Prancis dan Jerman Beragam demi Prestasi, Indonesia (Jangan) Terpecah karena Pilpres dan Jalan Tol!

By Andrew Sihombing - Jumat, 15 Juni 2018 | 17:32 WIB
Pesta timnas Jerman menjadi juara Piala Dunia 2014 setelah mengalahkan Argentina 1-0 di partai final di Stadion Maracana, Rio de Janeiro, Brasil, 13 Juli 2014. (FABRICE COFFRINI/AFP)

Kala itu, jutaan warga Prancis, tak peduli mereka yang berkulit hitam, putih, atau cokelat, berkumpul bersama merayakan keberhasilan Tim Pelangi, julukan yang diberikan kepada Les Bleus akibat keragaman skuatnya kala itu.

"Fan dan semuanya bersatu, Tak ada rasialisme, tak ada diskriminasi, semua orang berbahagia di Prancis," kenang Marcel Desailly, bek Timnas Prancis kala itu.

Asal-usul etnis para pemain di tim asuhan Aime Jaquet kala itu memang sangat beragam.

Di dalam tubuh David Trezeguet mengalir darah Argentina dari sang ayah, Zinedine Zidane yang keturanan imigram Aljazair, Robert Pires yang punya ayah orang Portugal serta beribukan perempuan Spanyol, Youri Djorkaeff merupakan keturunan Rusia-Armenia, Patrick Vieira yang asalnya dari Senegal, Desailly yang lahir dan tinggal di Ghana sebelum diboyong ke Prancis saat berusia 4 tahun oleh ayah tirinya, hingga Thierry Henry dan Lilian Thuram yang berasal dari Guadalupe.

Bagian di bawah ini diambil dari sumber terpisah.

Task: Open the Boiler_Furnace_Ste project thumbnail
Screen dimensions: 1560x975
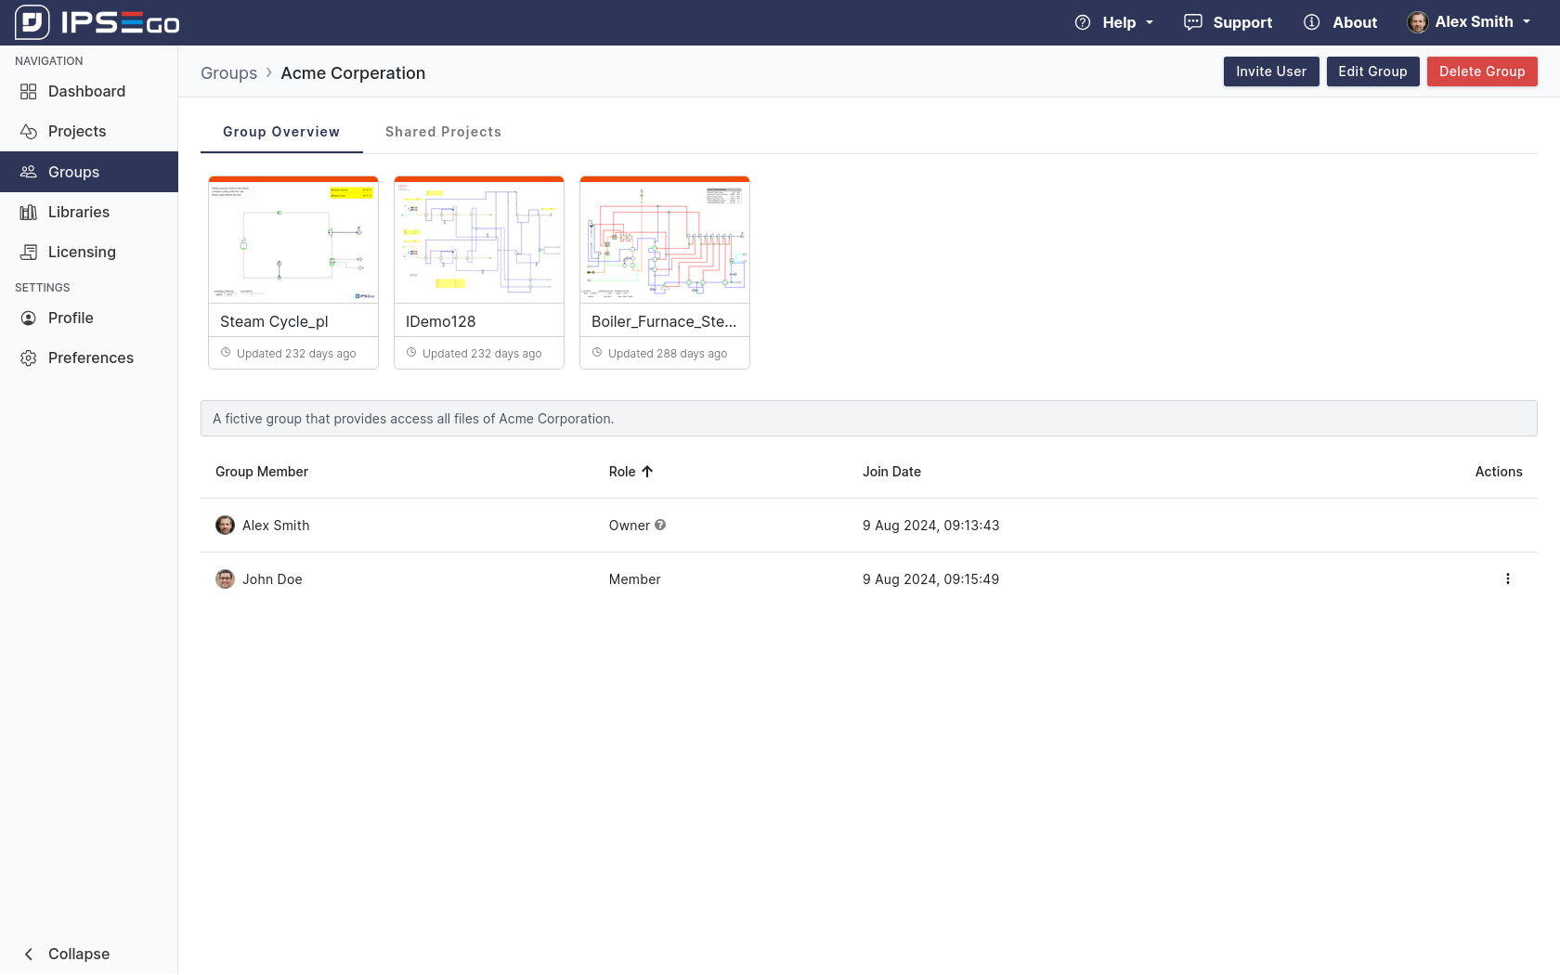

Ketika Les Bleus mengamankan laga puncak Piala Dunia 1998 dengan kemenangan 3-0 atas Brasil, tak kurang dari 1-1,5 juta orang berkumpul di Champs-Elysees, jalanan yang terkenal sebagai kawasan belanja di Kota Paris itu.

Laki-laki, perempuan, orang tua, anak-anak, kulit putih, kulit hitam, hingga keturunan Arab berkumpul dan bergembira bersama tanpa sekat.

"Jalanan penuh, bahkan di atap-atap rumah di Arc de Trioomphe. Hitam, putih, sungguh perpaduan yang bagus, momen yang luar biasa," ujar Pires.

(Baca Juga: Piala Dunia 2018 - Jadwal Timnas Spanyol di Fase Grup)

Timnas Prancis kala itu membuktikan betapa keragaman bisa menjadi kekuatan hebat dan bukan komoditas politik untuk memecah belah rakyat.

Saat itu, Prancis memang tengah digoyang oleh isu rasialisme setelah Jean-Marie Le Pen, politisi sayap kanan yang juga pemimpin Partai Front Nasional, mengatakan bahwa keragaman di timnas kala itu menunjukkan bahwa Les Bleus bukanlah Prancis yang sesunguhnya.